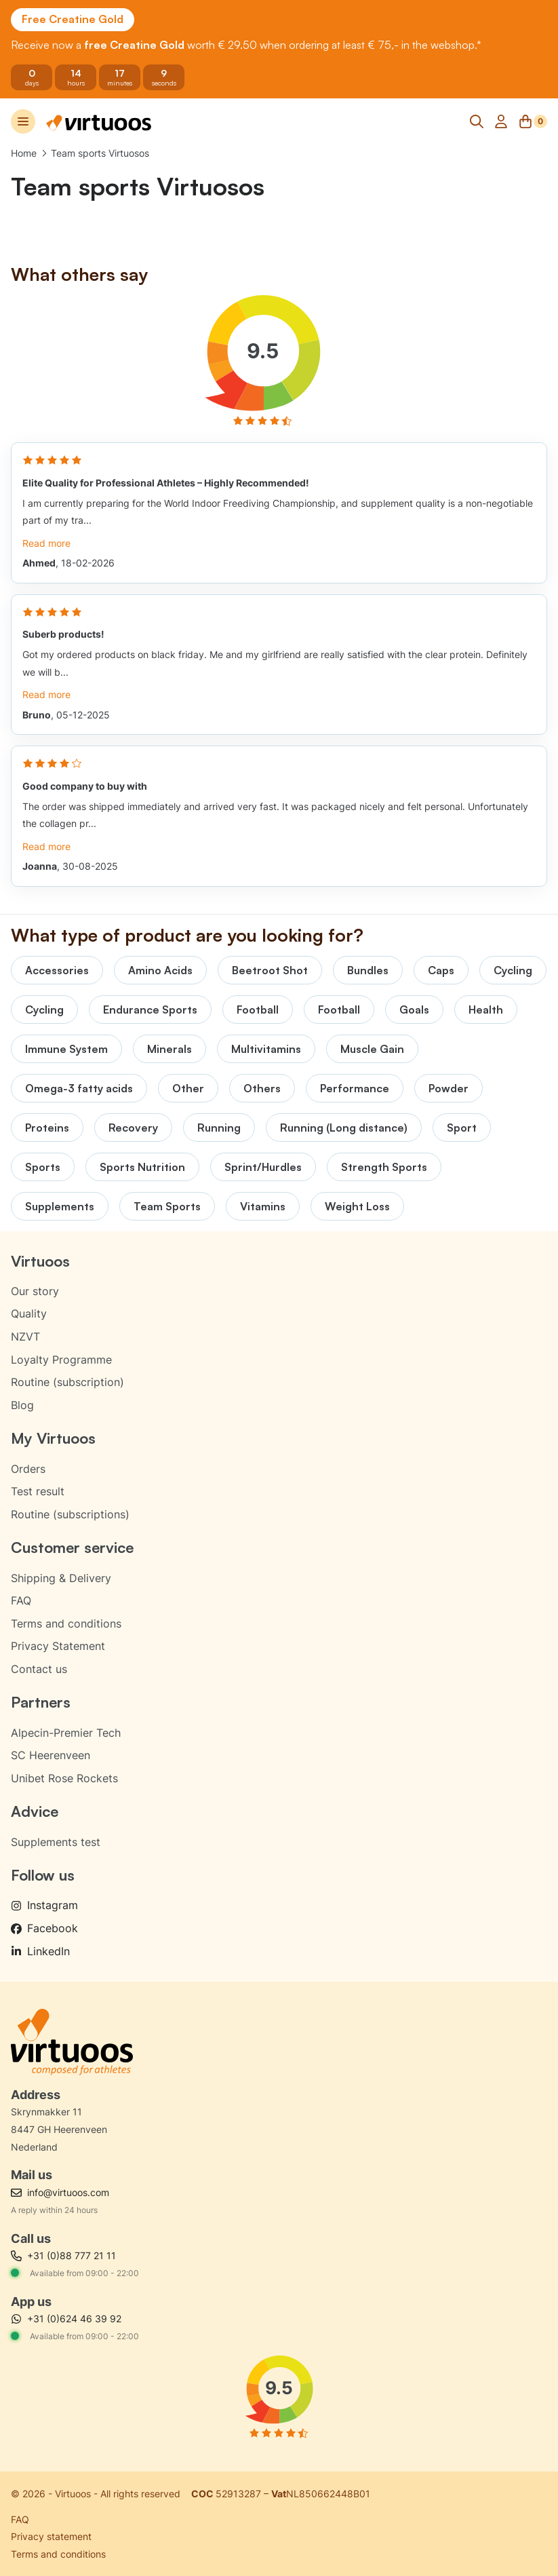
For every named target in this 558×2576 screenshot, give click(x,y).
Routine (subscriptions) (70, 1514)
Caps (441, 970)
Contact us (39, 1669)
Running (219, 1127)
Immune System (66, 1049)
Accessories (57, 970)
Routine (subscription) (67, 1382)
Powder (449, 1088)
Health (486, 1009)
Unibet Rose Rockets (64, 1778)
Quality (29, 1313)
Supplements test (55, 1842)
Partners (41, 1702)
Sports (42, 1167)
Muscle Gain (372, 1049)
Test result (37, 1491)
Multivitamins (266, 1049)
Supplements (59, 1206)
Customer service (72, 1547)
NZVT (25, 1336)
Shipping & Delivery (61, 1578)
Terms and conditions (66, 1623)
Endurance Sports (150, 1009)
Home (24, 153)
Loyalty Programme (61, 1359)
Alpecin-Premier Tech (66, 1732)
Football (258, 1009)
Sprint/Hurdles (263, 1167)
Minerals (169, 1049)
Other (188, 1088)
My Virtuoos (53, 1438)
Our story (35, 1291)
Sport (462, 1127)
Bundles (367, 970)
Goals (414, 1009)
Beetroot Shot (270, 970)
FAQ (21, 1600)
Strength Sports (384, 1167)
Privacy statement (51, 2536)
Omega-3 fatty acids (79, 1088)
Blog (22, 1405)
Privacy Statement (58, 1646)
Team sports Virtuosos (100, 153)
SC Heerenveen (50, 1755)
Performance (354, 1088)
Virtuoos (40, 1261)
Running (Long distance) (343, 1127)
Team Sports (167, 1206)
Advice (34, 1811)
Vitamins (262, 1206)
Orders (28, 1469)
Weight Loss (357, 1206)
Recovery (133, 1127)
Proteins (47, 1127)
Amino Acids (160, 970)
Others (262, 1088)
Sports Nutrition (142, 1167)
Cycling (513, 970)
++++
From the entries, report each line that includes the word "Privacy".

| Answer to this problem |
Privacy statement (51, 2536)
Privacy Statement (58, 1646)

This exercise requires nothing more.